🔎 Redutor na tributação de imóveis: o novo elemento que muda o jogo na Reforma Tributária

🔎 Redutor na tributação de imóveis: o novo elemento que muda o jogo na Reforma Tributária


A Reforma Tributária (EC 132/2023 e LC 214/2025) trouxe uma novidade pesada para o mercado imobiliário: o chamado redutor de ajuste  um mecanismo criado para calibrar a não cumulatividade do IBS e da CBS nas operações com imóveis.

A ideia é simples no papel: o imposto deve incidir apenas sobre a valorização real do imóvel nas vendas feitas a partir de 31/12/2026. Na prática, porém, o cálculo levantou um baita debate jurídico.

⚙️ Como o redutor funciona?

Para garantir neutralidade nas cadeias imobiliárias, o redutor reduz a base de cálculo do IBS/CBS nas alienações feitas por contribuintes do regime regular.
Mas o ponto polêmico está aqui: qual é o “valor inicial” que deve ser usado nesse redutor?

A LC 214/2025 traz dois artigos que geraram interpretações conflitantes:

🔹 Art. 257, §4º, I:

O redutor mantém sempre o mesmo valor inicial, corrigido pelo IPCA, em vendas entre contribuintes.

🔹 Art. 258, III:

Para imóveis comprados a partir de 01/01/2027, o valor inicial seria o valor de aquisição pelo comprador.

Resultado? Juristas dividiram-se em duas teses.

⚖️ Duas leituras possíveis e um exemplo que entrega o problema

Imagine o seguinte:

✅️João comprou um imóvel por R$ 1 milhão.

✅️Em 2028, vende para Maria por R$ 2 milhões.

✅️Em 2029, Maria vende para Pedro por R$ 3 milhões.

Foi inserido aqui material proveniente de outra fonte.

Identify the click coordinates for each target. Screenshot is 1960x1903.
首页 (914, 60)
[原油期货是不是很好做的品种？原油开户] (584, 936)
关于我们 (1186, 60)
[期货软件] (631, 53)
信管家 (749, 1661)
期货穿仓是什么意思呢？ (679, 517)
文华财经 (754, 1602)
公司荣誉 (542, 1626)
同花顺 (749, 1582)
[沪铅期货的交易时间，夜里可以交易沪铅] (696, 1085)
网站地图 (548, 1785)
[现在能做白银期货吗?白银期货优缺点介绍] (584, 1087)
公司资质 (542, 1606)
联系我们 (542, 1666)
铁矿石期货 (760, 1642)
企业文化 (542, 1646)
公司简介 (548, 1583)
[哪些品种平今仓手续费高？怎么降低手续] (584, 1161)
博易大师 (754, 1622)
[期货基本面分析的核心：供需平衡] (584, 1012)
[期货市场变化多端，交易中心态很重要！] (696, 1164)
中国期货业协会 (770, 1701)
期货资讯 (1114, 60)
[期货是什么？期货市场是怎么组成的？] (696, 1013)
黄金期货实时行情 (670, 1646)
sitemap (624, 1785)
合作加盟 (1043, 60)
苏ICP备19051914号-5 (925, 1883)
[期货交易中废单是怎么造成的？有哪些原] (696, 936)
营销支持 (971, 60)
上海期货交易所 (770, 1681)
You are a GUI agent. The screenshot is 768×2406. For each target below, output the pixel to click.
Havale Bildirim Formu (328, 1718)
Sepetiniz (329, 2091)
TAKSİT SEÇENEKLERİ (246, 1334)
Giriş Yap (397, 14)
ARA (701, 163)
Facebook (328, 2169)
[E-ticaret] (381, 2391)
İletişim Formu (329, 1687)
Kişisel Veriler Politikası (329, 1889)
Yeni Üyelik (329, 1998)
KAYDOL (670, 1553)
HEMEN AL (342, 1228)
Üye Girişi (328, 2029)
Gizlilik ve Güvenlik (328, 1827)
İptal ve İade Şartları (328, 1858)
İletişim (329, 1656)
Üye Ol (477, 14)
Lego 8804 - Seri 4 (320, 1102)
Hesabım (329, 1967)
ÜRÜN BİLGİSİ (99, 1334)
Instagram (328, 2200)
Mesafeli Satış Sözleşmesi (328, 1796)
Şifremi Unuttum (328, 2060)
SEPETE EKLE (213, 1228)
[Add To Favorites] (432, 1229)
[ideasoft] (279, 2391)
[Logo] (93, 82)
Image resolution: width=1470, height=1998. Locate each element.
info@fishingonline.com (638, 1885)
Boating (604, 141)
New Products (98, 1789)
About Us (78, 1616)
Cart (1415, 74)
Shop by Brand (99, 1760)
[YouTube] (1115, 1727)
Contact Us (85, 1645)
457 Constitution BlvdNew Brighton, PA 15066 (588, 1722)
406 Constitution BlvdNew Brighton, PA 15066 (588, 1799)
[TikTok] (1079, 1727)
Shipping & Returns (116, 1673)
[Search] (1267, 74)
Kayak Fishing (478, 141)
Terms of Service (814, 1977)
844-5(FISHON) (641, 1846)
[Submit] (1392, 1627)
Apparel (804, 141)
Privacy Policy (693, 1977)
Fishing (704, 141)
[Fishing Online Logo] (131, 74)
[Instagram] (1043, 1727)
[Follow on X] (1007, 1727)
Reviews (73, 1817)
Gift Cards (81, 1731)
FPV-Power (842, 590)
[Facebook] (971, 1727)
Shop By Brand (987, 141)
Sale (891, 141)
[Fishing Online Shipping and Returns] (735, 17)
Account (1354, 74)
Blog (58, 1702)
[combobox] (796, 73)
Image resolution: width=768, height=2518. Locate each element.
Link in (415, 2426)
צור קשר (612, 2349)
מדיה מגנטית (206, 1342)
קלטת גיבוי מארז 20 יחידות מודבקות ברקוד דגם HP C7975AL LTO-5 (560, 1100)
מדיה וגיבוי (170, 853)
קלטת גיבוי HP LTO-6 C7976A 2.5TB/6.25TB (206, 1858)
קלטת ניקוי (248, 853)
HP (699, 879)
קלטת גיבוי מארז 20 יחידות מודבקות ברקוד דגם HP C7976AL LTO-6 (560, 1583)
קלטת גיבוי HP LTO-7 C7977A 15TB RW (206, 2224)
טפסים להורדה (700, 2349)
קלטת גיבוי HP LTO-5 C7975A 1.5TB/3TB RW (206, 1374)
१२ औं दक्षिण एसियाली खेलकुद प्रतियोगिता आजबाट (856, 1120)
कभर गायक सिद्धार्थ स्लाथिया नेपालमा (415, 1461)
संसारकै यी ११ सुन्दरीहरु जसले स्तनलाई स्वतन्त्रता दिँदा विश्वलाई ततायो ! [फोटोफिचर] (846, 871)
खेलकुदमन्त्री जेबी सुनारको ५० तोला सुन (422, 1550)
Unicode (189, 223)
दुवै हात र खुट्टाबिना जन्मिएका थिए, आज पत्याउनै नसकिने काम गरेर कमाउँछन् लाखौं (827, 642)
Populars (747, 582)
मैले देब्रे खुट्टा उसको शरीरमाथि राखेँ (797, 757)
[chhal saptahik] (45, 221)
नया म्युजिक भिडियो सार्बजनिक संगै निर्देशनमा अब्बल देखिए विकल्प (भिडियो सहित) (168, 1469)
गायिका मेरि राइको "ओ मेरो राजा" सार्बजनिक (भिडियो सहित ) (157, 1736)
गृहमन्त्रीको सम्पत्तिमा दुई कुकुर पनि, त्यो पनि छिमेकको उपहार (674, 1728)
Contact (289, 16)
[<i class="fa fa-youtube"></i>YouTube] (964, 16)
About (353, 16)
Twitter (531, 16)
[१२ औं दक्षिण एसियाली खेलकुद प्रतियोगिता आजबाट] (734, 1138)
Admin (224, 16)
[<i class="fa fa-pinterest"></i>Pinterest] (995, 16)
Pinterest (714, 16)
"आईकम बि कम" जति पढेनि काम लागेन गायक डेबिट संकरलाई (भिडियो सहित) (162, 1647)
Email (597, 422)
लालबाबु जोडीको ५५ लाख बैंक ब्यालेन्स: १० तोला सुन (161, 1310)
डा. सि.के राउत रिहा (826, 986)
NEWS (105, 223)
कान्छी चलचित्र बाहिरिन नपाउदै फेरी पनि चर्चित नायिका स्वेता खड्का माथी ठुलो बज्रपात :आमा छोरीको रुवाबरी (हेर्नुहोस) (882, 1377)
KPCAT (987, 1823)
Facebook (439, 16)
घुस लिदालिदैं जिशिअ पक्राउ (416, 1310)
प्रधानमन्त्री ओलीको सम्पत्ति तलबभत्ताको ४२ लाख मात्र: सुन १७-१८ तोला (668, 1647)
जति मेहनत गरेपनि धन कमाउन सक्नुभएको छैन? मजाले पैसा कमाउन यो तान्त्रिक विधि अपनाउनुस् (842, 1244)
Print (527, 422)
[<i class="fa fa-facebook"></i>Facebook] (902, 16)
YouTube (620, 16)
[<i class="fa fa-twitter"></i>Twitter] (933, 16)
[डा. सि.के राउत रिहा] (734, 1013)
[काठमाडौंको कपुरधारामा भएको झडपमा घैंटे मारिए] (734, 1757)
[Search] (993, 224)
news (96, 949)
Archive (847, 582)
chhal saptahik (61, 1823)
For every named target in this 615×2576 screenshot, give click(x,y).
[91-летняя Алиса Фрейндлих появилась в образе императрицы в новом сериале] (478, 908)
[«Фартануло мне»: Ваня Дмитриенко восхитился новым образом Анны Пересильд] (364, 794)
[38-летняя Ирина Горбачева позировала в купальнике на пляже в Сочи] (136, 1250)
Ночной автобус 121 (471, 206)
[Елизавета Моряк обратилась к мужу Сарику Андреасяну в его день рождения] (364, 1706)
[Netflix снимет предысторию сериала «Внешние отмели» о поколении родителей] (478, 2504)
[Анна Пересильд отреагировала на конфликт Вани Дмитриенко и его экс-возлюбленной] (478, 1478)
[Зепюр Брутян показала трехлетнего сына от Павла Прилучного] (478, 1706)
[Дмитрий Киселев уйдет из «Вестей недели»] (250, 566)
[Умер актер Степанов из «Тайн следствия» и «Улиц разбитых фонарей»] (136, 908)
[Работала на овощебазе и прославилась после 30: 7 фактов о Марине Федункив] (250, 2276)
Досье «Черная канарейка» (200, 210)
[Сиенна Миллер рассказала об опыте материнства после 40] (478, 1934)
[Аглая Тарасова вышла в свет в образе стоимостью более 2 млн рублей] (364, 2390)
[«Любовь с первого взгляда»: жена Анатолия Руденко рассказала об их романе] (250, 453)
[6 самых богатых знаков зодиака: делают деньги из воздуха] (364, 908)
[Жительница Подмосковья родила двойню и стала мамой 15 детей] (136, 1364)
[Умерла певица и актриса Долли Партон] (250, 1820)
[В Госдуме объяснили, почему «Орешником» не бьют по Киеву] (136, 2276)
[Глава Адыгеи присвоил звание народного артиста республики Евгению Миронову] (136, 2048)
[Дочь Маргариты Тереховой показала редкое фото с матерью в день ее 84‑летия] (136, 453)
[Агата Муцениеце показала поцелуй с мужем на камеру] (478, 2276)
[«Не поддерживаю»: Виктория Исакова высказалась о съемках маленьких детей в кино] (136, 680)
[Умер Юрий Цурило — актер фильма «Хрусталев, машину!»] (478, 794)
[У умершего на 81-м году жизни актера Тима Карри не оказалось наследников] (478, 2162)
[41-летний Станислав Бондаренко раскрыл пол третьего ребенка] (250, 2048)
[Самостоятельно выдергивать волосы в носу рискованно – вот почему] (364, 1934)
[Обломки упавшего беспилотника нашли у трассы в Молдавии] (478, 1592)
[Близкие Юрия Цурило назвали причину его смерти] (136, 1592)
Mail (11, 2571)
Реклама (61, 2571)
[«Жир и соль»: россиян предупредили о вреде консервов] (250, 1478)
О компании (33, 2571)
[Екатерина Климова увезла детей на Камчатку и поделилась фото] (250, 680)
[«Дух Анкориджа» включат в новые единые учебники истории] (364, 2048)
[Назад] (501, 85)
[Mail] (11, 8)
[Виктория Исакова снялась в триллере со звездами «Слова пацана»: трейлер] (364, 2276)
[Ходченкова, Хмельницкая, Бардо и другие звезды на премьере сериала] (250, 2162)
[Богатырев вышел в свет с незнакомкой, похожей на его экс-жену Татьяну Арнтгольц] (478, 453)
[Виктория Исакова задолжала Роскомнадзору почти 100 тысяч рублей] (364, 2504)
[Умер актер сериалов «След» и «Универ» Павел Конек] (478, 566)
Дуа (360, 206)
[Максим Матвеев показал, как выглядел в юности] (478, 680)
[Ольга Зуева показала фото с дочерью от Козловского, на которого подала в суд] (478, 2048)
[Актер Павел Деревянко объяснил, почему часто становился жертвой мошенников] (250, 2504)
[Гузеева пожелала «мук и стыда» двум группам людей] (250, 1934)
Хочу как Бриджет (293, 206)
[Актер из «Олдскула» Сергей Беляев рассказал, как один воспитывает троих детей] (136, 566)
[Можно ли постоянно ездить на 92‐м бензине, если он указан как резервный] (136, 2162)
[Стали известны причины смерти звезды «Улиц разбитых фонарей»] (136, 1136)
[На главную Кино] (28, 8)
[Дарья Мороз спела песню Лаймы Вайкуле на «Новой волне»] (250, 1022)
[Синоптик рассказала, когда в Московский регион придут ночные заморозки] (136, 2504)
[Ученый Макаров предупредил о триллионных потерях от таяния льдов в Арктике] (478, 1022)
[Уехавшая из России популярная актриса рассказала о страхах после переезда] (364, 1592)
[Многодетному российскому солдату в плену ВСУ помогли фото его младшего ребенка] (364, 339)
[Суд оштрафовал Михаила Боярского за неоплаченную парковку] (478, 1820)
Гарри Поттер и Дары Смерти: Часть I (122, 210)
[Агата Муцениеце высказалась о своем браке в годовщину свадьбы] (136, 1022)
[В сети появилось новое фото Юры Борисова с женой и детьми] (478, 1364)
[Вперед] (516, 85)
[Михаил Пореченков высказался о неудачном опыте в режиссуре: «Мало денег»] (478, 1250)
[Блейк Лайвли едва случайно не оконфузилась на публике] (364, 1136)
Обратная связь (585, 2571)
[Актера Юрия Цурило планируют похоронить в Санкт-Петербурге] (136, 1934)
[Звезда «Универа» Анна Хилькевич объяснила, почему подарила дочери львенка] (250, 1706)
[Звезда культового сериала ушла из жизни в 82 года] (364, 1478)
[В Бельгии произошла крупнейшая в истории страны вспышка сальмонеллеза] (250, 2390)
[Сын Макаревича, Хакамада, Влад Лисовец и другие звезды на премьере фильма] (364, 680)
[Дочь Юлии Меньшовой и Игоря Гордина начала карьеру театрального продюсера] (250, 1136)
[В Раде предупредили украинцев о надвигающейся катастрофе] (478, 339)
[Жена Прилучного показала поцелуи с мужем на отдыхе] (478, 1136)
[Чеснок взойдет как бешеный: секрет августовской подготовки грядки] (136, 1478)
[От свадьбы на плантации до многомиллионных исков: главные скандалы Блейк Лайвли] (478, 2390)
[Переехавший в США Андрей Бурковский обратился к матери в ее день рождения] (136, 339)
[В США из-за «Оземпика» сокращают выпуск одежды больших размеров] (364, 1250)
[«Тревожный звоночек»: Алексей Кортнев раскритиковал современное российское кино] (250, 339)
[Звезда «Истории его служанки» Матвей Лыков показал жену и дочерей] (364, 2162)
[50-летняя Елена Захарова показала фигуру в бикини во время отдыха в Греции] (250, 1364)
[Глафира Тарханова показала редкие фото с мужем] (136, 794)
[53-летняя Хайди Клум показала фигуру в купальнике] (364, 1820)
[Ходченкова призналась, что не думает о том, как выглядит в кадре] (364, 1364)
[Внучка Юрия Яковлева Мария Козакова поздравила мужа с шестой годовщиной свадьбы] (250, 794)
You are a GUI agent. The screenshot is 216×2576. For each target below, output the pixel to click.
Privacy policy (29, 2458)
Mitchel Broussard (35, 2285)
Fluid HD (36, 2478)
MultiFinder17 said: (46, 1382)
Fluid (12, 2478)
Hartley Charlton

💭 Qual valor Maria deve usar como redutor: R$ 1 milhão ou R$ 2 milhões?

Pela leitura do art. 257, vale sempre o valor inicial: R$ 1 milhão.

Pela leitura do art. 258, para quem compra depois de 2027, valeria o valor pago: R$ 2 milhões.
Essa divergência já aponta para um futuro contencioso tributário.

🛑 E a norma antielisiva?

O art. 258, §5º, limita o redutor ao valor de aquisição (corrigido pelo IPCA) quando:

1️⃣a venda ocorre em menos de 3 anos após a compra;
2️⃣o imóvel foi adquirido de contribuinte;
3️⃣não há comprovação do pagamento de IR ou ITBI.

Essa trava busca impedir operações simuladas para inflar o redutor.
Mas ela também reforça que o valor-base não sobe a cada venda, apenas se corrige pelo IPCA salvo exceções.

🎯 Interpretação mais sólida hoje

A análise conjunta dos dispositivos mostra que o legislador quis manter:

✅️um redutor fixado na primeira alienação,
ajustado somente pelo IPCA,
✅️e modificado apenas quando o imóvel transita por um não contribuinte.

Ou seja, nada de recalcular o valor a cada venda.
Isso preserva estabilidade, previsibilidade e a lógica da não cumulatividade  mesmo que possa gerar distorções em mercados com forte valorização imobiliária.

📌 Conclusão

O redutor de ajuste foi criado para evitar que a tributação imobiliária vire um efeito cascata.
Mas a costura legislativa deixou pontas soltas e teremos debates quentes sobre o “valor inicial”.

Por ora, o entendimento mais consistente é o de que:

✔️ o redutor nasce na primeira alienação;
✔️ é corrigido apenas pelo IPCA;
✔️ acompanha todas as operações subsequentes entre contribuintes.

O mecanismo é mais benéfico que o modelo inicial do PLP 68/2024, mas ainda deixa desafios práticos e jurídicos no ar.